On closer inspection, one can see that some microsporidia that use vertical transmission do exhibit a low proportion of TEs (such as A. algerae PRA109, PRA339 and E. aedis; Fig. 1; Additional files 2 and 4). While these examples are few and do not reverse the overall statistical signal, they seemingly contradict our hypothesis. It is unclear if these low abundances are genuine or artefacts resulting from current methodological approaches. TEs are a challenge for genome assembly and annotation, and some sequencing pipelines may discard TEs during the assembly process and/or later during the filtering of contaminants [34]. Different sequencing platforms and pipelines were used to sequence and assemble the genomes used in our study, which might have interfered in subsequent TE annotation.
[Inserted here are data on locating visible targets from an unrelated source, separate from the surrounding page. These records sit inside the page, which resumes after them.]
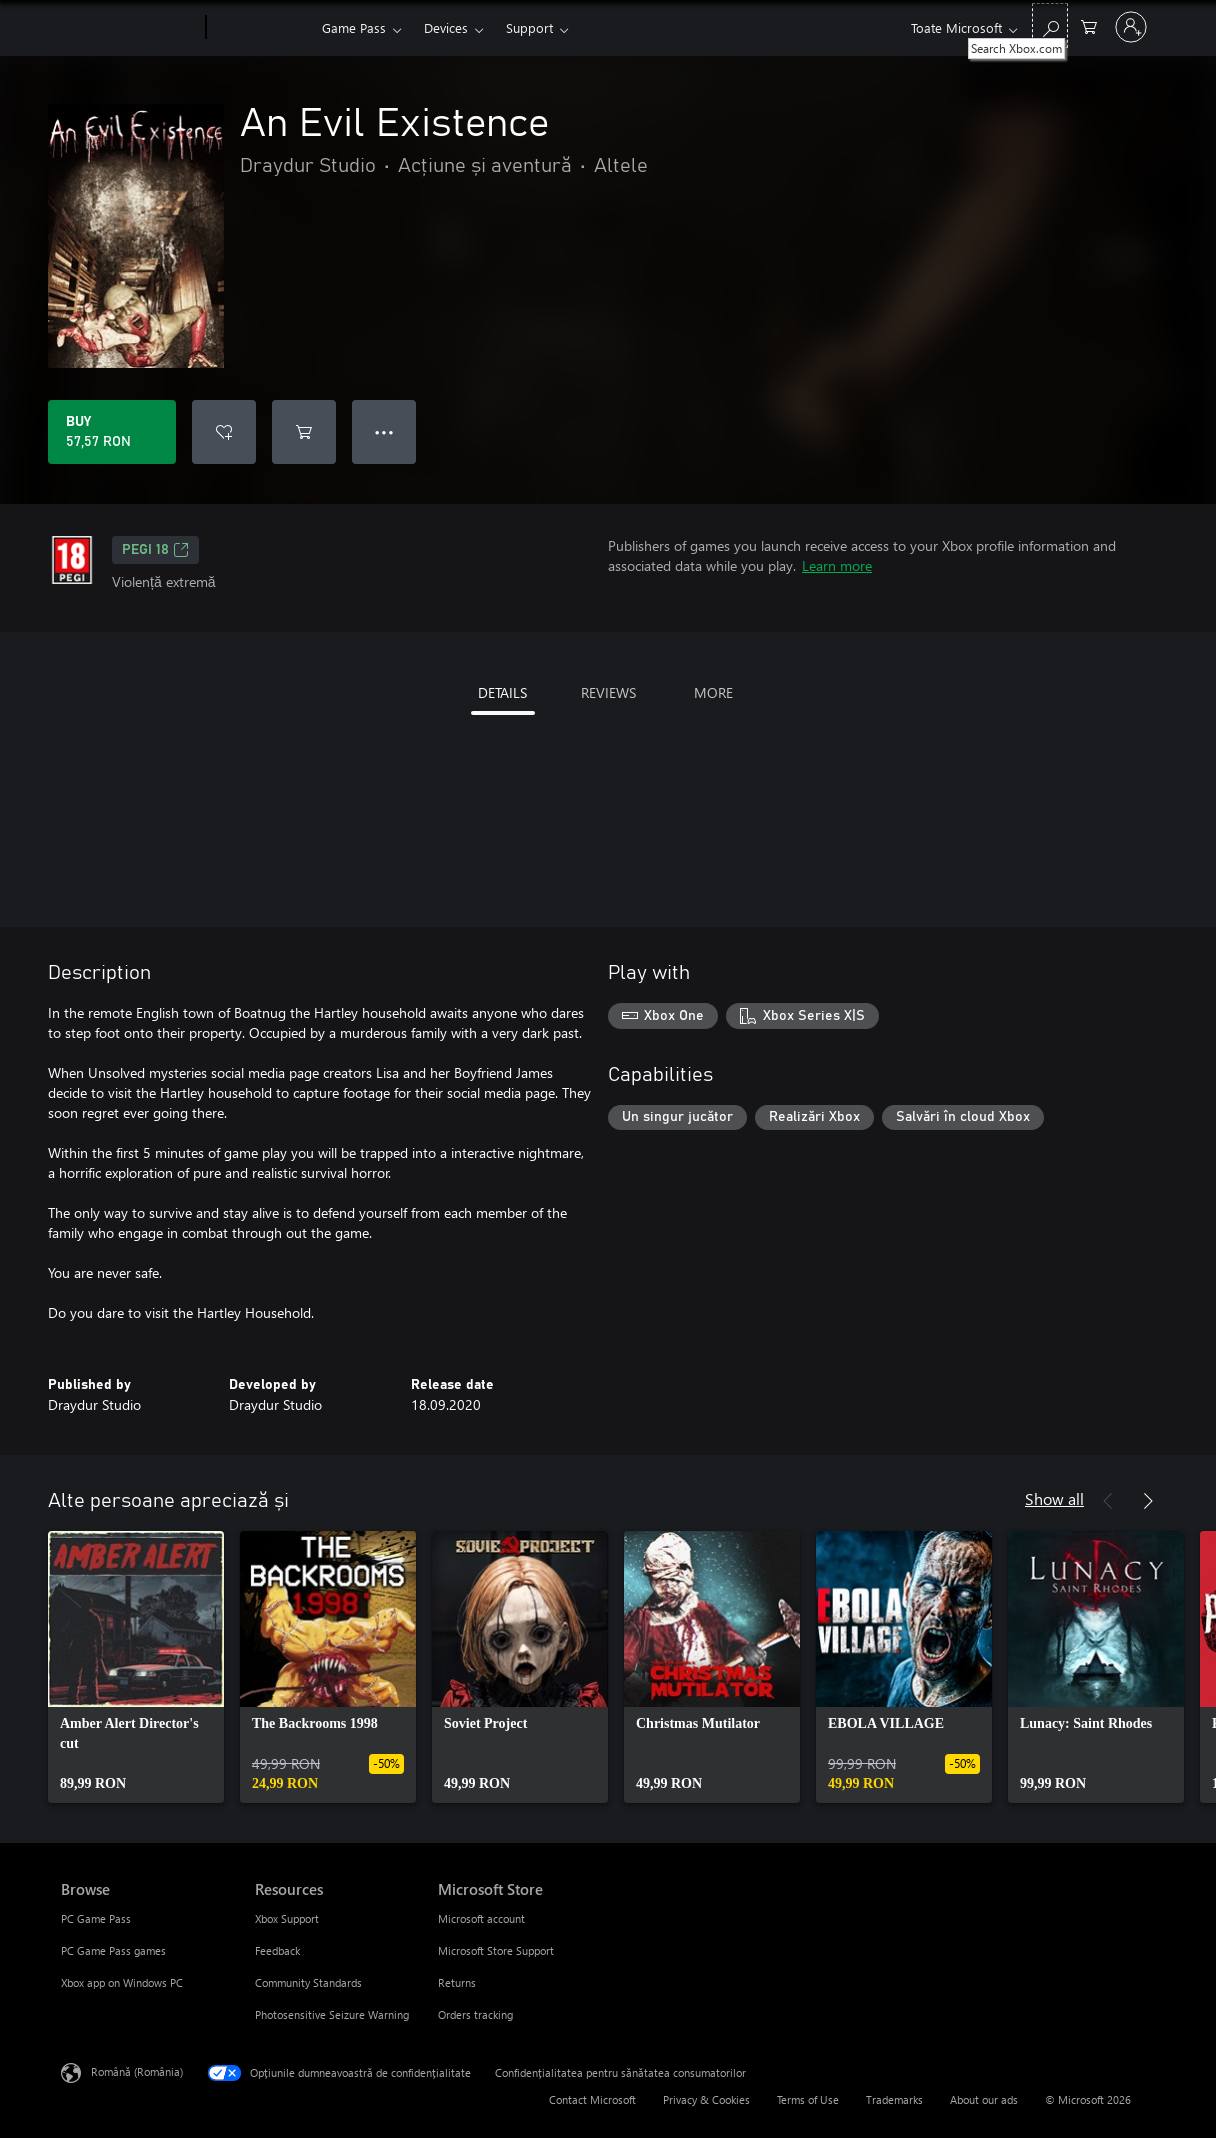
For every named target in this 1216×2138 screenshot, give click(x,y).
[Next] (1148, 1501)
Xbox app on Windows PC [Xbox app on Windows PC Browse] (122, 1982)
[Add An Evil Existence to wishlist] (224, 432)
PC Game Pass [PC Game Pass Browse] (96, 1918)
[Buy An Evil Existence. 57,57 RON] (112, 432)
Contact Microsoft (592, 2099)
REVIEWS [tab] (608, 692)
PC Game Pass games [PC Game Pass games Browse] (113, 1950)
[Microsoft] (129, 28)
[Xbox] (261, 28)
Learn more (837, 565)
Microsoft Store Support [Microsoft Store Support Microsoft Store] (496, 1950)
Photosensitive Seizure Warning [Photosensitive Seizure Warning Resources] (332, 2014)
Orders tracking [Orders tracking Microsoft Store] (475, 2014)
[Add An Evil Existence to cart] (304, 432)
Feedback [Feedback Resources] (277, 1950)
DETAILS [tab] (502, 692)
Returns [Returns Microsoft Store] (457, 1982)
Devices (446, 27)
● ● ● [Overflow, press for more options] (384, 431)
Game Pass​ (354, 27)
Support (529, 27)
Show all (1054, 1498)
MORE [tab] (713, 692)
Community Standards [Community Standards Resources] (308, 1982)
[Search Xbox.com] (1050, 25)
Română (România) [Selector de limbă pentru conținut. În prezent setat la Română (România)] (137, 2071)
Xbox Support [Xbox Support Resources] (287, 1918)
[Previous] (1108, 1501)
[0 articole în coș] (1089, 25)
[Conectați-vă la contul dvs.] (1131, 27)
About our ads (984, 2099)
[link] (136, 1667)
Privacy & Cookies (706, 2099)
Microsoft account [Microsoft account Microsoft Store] (481, 1918)
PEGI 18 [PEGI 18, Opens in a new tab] (155, 550)
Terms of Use (808, 2099)
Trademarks (894, 2099)
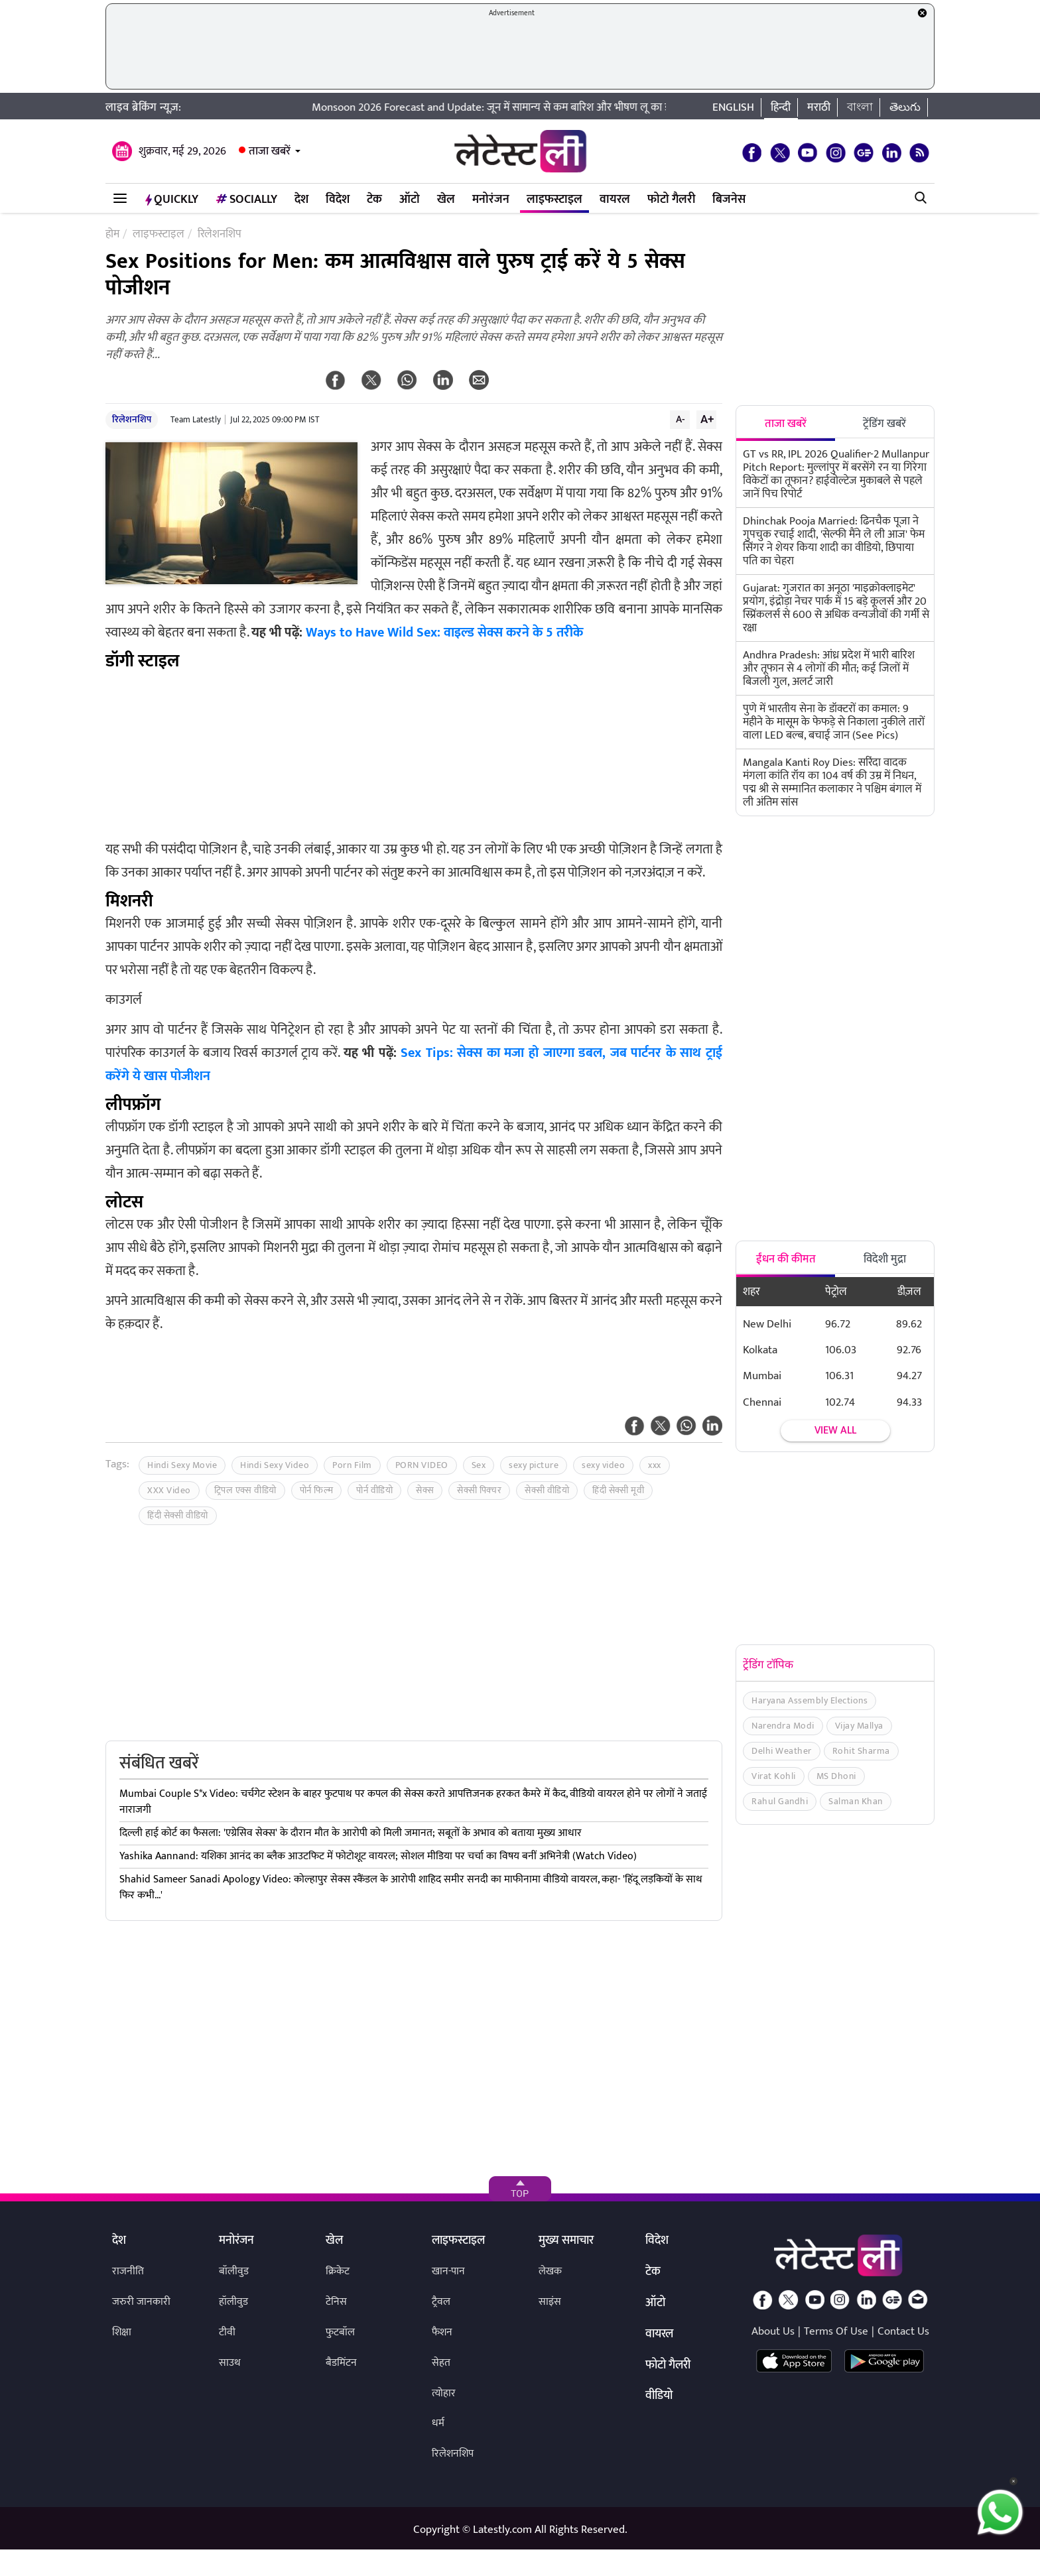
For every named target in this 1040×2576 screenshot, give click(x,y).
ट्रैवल (441, 2302)
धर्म (438, 2423)
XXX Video (169, 1490)
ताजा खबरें (270, 151)
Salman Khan (855, 1801)
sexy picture (533, 1465)
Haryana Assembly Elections (809, 1700)
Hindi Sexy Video (274, 1465)
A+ (707, 419)
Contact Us (903, 2331)
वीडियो (659, 2396)
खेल (446, 200)
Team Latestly (195, 419)
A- (680, 419)
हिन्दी (781, 107)
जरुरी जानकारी (141, 2302)
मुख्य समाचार (566, 2241)
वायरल (615, 200)
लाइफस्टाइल (554, 200)
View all (835, 1431)
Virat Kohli (773, 1776)
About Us (773, 2331)
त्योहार (444, 2393)
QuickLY (171, 200)
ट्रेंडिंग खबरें (884, 423)
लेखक (550, 2271)
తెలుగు (905, 107)
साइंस (550, 2302)
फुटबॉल (340, 2332)
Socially (246, 200)
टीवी (227, 2332)
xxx (654, 1465)
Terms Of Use (836, 2331)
Most TE annotation methods rely on homology-based approaches that limit the discovery of novel families of TEs, or require previous knowledge of structural features of TEs, being prone to false negatives [35]. Moreover, highly degenerated TEs without recognizable structural features can be missed from annotation [36,37].
Taken together with our previous study [8] the here presented results show that vertical transmission is correlated with genome expansions and the spread of TEs in microsporidia. Thus, we suggest that nonadaptive forces play a strong role in shaping the evolution of genome size in populations of microsporidian parasites [13].